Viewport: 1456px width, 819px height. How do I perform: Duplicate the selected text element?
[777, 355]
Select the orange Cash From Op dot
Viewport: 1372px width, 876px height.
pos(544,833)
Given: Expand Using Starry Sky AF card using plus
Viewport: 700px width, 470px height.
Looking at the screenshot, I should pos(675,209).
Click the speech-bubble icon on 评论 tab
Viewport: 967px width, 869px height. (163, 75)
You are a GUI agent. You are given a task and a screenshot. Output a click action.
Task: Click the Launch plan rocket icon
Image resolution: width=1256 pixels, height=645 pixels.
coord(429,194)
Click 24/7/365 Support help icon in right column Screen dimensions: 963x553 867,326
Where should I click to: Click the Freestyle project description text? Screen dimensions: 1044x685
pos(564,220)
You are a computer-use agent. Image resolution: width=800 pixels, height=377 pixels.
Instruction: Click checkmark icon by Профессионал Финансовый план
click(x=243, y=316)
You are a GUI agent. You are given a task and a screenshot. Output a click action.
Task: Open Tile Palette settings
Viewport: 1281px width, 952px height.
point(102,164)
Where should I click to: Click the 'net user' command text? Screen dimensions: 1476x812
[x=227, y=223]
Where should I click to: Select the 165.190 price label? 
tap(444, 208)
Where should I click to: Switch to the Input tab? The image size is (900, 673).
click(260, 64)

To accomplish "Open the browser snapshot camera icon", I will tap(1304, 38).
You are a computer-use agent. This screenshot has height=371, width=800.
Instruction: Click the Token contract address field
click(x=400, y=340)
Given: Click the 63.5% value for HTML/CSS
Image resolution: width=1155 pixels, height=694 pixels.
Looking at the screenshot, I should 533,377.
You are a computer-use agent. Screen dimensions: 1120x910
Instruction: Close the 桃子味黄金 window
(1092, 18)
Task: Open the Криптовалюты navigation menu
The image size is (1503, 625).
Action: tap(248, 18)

________

Problem description:
Reproduce the stretch of the records from their start through the line containing "Viewport: 967px width, 869px", substituting "chat" for "speech-bubble" and changing nothing else.

Right answer:
Viewport: 1456px width, 819px height. How do I perform: Duplicate the selected text element?
[777, 355]
Select the orange Cash From Op dot
Viewport: 1372px width, 876px height.
pos(544,833)
Given: Expand Using Starry Sky AF card using plus
Viewport: 700px width, 470px height.
Looking at the screenshot, I should pos(675,209).
Click the chat icon on 评论 tab
Viewport: 967px width, 869px height. (163, 75)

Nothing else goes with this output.